Locate every line in the listing below that contains the word "section", and copy each of those lines.

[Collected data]
========
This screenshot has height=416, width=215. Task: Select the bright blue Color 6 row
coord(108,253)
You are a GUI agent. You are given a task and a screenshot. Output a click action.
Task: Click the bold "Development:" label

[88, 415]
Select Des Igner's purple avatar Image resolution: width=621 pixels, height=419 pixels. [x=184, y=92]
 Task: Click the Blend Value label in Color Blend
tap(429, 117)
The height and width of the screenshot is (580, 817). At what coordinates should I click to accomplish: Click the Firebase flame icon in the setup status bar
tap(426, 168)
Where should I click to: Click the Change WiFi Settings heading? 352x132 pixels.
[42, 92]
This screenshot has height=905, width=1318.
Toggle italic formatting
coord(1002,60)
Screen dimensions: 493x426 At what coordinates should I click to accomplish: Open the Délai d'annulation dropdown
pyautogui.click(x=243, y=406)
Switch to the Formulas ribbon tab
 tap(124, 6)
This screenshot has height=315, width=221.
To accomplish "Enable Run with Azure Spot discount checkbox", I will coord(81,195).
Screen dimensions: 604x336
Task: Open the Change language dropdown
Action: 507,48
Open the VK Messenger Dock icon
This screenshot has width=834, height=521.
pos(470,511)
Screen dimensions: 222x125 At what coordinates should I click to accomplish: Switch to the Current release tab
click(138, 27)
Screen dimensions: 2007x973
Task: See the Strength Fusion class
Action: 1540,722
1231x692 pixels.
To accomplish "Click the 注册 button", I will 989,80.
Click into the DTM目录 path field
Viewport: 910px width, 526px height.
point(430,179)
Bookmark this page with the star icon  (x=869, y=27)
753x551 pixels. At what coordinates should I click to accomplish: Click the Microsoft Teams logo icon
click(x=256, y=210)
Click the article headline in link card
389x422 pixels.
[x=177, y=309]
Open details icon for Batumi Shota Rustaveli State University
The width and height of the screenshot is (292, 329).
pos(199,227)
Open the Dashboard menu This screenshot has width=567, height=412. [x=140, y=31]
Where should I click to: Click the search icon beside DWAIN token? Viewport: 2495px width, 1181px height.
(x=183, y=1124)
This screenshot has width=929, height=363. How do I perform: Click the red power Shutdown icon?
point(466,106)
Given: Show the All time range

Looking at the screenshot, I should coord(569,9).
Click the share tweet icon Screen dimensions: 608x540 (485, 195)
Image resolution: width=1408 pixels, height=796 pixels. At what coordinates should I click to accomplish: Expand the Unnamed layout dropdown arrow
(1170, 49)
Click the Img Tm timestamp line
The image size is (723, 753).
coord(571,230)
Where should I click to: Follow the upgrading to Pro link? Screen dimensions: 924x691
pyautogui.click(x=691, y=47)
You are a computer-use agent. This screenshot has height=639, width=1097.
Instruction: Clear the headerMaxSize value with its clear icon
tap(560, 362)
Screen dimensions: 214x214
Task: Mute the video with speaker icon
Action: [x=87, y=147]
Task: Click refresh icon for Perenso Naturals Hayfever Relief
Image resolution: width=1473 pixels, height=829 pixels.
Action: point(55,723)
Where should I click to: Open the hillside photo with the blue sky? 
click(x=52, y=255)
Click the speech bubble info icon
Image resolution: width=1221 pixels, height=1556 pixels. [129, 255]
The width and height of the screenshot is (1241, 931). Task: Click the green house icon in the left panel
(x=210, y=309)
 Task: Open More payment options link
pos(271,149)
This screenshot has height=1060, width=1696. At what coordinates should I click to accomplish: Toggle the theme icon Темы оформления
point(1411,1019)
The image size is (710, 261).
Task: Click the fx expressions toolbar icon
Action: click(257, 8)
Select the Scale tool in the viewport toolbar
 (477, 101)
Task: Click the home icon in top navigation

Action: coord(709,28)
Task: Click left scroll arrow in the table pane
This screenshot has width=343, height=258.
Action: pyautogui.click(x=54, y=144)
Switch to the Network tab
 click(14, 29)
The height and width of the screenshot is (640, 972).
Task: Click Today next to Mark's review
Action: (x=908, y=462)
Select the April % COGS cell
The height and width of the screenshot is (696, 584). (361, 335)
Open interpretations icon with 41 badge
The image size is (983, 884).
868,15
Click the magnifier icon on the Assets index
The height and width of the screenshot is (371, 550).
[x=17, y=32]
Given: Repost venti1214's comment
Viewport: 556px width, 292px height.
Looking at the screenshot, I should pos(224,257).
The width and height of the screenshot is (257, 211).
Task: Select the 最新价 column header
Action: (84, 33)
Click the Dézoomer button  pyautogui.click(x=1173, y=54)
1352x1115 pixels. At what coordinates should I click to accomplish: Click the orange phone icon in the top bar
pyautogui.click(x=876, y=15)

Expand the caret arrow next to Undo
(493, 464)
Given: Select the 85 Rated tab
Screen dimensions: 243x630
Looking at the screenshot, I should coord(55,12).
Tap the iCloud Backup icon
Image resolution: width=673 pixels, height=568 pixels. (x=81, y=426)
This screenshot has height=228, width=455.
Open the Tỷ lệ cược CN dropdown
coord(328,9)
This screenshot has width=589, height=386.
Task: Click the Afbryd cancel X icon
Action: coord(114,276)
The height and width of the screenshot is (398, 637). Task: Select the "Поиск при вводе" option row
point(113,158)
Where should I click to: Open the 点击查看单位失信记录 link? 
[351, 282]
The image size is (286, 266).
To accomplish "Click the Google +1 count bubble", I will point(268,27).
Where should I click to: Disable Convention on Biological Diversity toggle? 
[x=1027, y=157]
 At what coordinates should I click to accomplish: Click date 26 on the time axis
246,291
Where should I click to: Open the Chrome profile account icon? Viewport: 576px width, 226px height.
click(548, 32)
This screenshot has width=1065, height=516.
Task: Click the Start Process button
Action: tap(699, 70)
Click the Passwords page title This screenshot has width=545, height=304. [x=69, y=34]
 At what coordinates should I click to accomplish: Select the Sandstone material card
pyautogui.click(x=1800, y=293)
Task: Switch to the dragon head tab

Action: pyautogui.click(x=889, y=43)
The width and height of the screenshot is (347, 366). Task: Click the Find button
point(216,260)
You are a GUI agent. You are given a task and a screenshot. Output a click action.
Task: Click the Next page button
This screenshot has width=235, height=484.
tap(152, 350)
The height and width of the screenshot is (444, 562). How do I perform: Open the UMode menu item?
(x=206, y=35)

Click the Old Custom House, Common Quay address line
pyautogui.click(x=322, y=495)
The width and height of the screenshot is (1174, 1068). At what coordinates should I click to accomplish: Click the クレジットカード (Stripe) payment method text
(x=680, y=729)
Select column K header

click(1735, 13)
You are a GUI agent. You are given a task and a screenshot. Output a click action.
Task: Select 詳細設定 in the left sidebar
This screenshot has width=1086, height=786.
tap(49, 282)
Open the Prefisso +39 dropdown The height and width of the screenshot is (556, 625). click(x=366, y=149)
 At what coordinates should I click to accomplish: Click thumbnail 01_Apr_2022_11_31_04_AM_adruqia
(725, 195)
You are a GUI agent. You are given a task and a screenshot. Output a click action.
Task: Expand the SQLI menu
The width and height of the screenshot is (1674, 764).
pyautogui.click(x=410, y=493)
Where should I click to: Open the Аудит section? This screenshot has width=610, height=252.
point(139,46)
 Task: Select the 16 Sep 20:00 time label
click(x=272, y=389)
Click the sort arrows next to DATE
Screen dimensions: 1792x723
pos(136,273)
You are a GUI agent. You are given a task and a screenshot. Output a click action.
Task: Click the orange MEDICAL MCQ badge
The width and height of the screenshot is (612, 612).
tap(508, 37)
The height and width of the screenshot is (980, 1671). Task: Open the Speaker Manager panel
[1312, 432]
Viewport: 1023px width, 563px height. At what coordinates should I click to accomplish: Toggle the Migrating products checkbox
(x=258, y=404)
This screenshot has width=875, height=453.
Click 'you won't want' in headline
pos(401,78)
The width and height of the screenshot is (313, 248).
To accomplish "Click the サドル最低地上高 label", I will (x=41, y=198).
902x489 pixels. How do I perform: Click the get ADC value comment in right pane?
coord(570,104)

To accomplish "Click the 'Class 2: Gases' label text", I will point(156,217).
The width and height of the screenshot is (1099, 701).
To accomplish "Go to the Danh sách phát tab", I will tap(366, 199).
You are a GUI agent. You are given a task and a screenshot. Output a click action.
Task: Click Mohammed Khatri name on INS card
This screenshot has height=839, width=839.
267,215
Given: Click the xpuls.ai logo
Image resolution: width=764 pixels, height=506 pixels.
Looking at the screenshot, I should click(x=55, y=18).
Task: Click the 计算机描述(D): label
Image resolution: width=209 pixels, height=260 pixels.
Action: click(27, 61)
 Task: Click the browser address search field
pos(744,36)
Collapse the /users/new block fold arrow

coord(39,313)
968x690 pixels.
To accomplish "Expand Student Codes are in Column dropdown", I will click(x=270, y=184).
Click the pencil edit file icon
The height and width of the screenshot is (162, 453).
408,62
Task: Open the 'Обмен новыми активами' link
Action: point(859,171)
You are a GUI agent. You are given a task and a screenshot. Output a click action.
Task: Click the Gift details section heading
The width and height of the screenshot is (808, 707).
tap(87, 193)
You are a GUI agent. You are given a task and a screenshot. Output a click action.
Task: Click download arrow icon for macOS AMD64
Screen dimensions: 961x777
========
# Complete response
Where should I click to: Open the Аудит section? This screenshot has width=610, height=252.
Task: Click the Gift details section heading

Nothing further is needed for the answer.